◆ **Exercise**: Your reply must hold the lines from the one containing "Instruction: Go back" to the end of the entries, copied exactly, with pictures excluded.

*** Materials provided

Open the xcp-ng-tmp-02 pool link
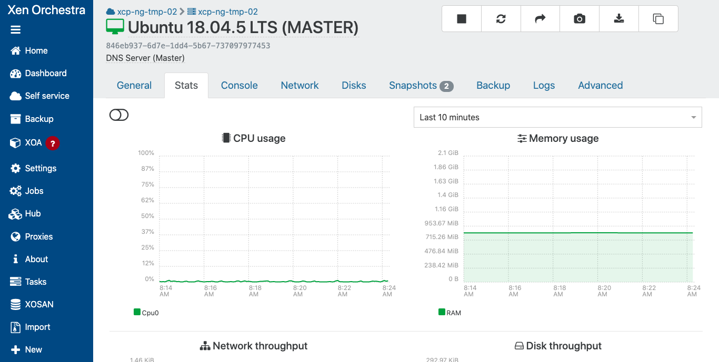The image size is (719, 362). 146,12
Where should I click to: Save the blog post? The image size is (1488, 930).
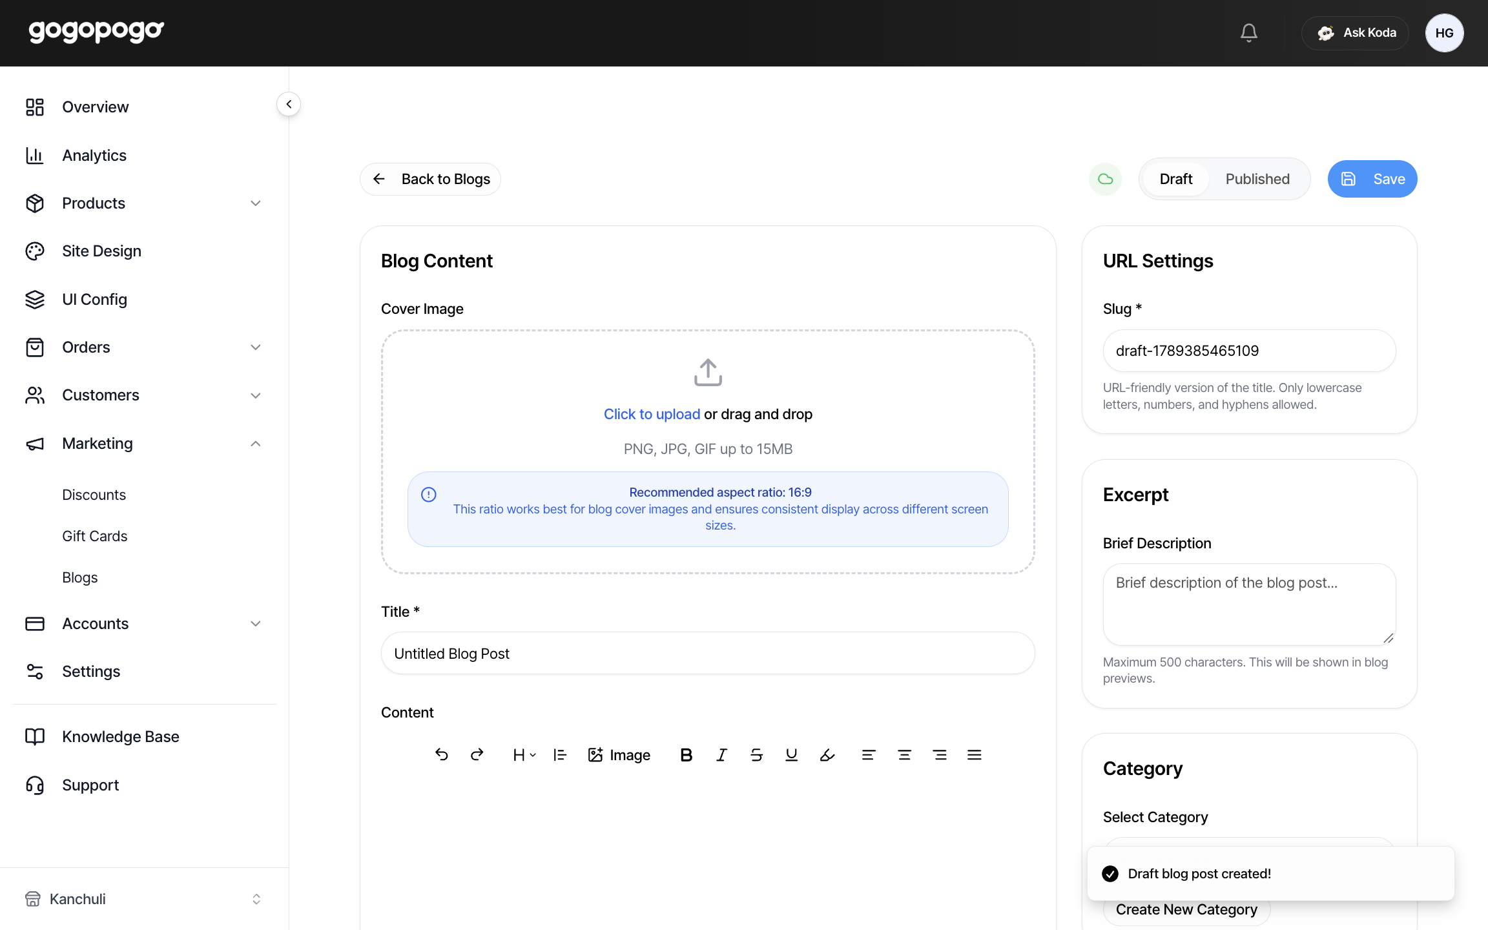click(1372, 179)
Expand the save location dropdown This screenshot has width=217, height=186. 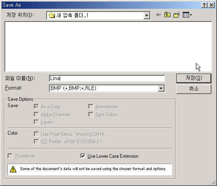(x=147, y=16)
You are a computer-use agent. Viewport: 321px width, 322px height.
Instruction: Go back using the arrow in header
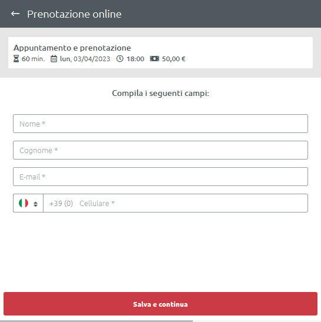pos(15,14)
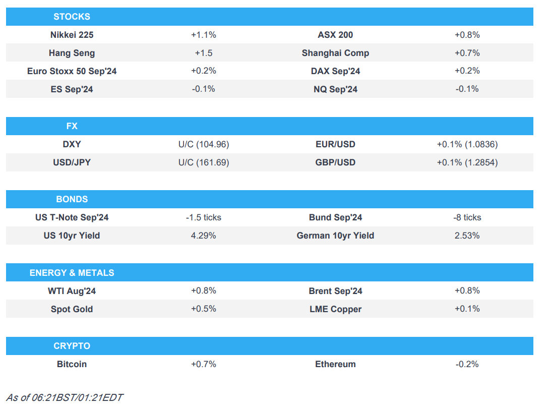Image resolution: width=548 pixels, height=409 pixels.
Task: Click the FX section header
Action: [x=72, y=126]
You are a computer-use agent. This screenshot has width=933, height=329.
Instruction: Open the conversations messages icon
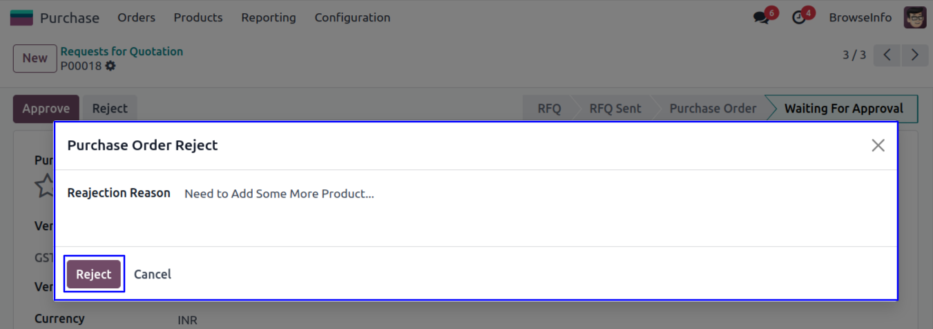[762, 18]
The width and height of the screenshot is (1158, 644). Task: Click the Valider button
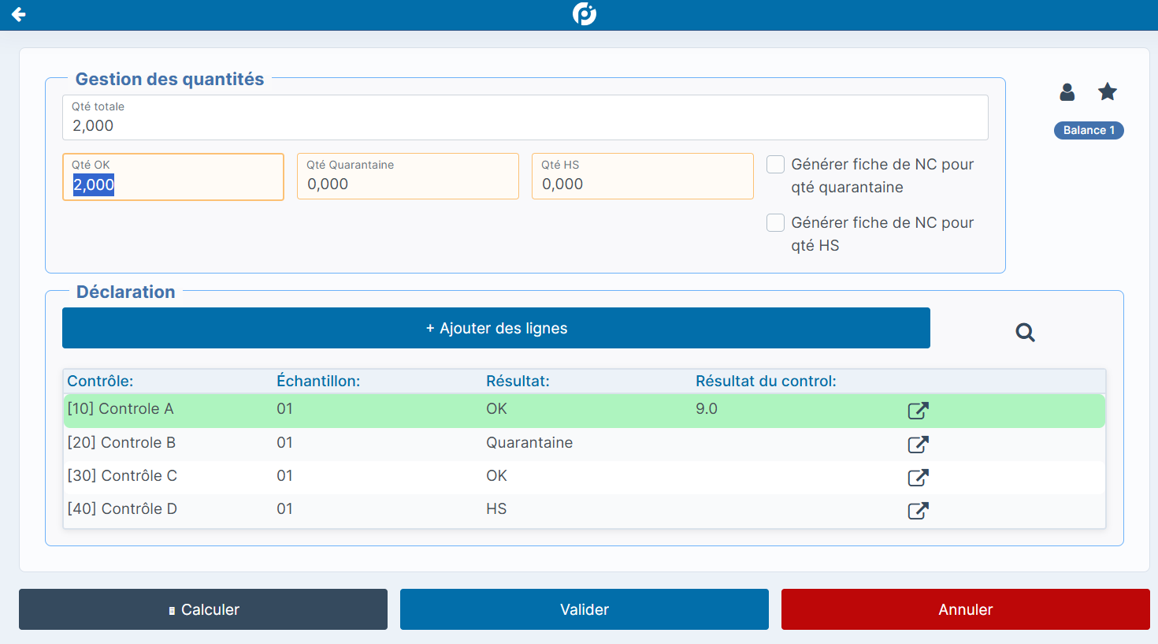(x=584, y=609)
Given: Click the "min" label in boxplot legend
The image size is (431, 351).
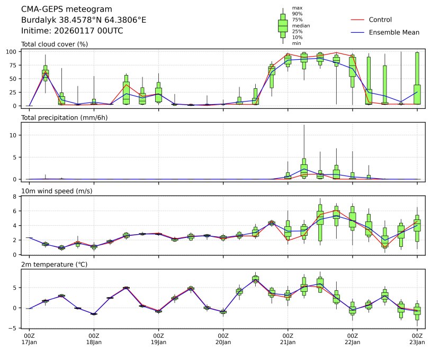Looking at the screenshot, I should point(297,43).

******

◆ **Exercise result**:
Instruction: Go back using the arrow in header
pos(15,14)
Image resolution: width=548 pixels, height=409 pixels.
Task: Click the FX section header
Action: [x=72, y=126]
You are a computer-use agent. This screenshot has width=933, height=329.
Instruction: Open the conversations messages icon
[762, 18]
The width and height of the screenshot is (1158, 644). Task: Click the Valider button
(x=584, y=609)
Given: Click the "min" label in boxplot legend
The image size is (431, 351).
Looking at the screenshot, I should point(297,43).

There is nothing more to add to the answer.